The reduced field of view and the absence of vestibular and motor cues in our experiment could have reduced participants’ performance (see Richardson et al., 1999). Sensed gravity was always consistent with the simulated motion; transient linear accelerations were not experienced by the participants in either learning condition. The main visuo-vestibular discrepancy occurred during rotation, which could have been detrimental for floor learners only. Since the latter had better performance than column learners, this difference would be even stronger under real conditions.

The participants were passively presented with a movie of a virtual building, contrary to Experiments 1 and 3 of Christou and Bülthoff (1999), where exploration was active, on a single floor.

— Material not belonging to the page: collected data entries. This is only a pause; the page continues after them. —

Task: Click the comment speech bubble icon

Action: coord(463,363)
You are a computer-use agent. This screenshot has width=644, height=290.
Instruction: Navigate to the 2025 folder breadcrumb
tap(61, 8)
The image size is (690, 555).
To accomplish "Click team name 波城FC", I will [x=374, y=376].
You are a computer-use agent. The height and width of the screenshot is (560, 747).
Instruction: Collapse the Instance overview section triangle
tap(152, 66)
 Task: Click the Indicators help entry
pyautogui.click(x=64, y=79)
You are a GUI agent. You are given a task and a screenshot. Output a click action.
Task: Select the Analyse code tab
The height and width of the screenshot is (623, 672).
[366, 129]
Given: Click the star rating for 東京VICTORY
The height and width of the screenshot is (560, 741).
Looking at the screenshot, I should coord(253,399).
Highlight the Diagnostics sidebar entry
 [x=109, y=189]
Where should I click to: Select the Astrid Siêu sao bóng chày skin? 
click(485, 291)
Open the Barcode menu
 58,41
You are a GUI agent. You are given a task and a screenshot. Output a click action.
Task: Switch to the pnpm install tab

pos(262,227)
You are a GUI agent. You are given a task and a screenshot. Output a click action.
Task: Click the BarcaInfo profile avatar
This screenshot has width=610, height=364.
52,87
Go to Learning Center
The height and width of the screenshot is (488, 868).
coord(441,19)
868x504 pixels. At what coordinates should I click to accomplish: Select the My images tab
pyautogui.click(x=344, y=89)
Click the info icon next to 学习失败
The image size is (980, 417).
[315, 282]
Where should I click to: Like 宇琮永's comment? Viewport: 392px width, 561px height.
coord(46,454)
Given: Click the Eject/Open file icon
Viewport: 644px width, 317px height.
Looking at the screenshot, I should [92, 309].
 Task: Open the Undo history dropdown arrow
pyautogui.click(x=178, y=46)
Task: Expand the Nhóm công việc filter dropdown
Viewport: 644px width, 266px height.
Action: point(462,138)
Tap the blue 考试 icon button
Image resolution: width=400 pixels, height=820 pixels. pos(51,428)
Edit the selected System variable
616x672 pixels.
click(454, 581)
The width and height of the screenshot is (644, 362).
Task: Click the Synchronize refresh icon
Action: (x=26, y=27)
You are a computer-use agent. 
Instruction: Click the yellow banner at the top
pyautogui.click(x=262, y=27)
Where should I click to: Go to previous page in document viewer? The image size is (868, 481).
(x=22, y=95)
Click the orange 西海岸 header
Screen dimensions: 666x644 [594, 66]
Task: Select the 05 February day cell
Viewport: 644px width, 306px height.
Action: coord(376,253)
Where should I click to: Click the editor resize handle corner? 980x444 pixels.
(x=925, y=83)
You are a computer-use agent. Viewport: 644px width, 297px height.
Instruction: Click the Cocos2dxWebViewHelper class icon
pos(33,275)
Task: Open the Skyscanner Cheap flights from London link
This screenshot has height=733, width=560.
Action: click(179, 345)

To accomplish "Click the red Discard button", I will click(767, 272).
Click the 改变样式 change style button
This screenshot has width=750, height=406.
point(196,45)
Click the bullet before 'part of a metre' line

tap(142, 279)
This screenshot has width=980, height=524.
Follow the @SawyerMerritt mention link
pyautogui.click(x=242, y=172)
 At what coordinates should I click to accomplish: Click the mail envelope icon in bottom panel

Since Experiment 2 of these authors establishes that, in a passive situation, the participants have performances similar to those for the active case for learning points of view, our study extends this to the case of a multifloored building.

Admittedly, alternative factors, especially the environment’s structure, may influence spatial knowledge. In particular, Buechner et al. (2007), who studied the effect of learning on spatial memory in a real building, observed better memorization by floor than by column, which the authors related directly to the extended structure of the environment. In contrast, in our study, we sought to reduce the effect of the environment (by using a regular grid of homogeneous rooms for both the paths) to highlight the learning effect. In addition, the study by Shelton and McNamara (2001), about learning and remembering a scene with respect to an intrinsic spatial reference frame clearly provided by the walls in the case of a rectangular room or not provided in the case of a circular one, could be extended by altering our protocol to study the effect of the environment on spatial learning in a parallelepiped versus cylindrical multifloored building.

Our results emphasize that spatial memory of multifloored environments is structured according to the learning route. Besides, participants are able to perform the recognition task in shortcut trials, which involves survey knowledge. Taken together, our findings, in line with the literature on 2-D navigation, also support the idea that in multifloored environments, spatial cognition results from an interplay of survey and route knowledge.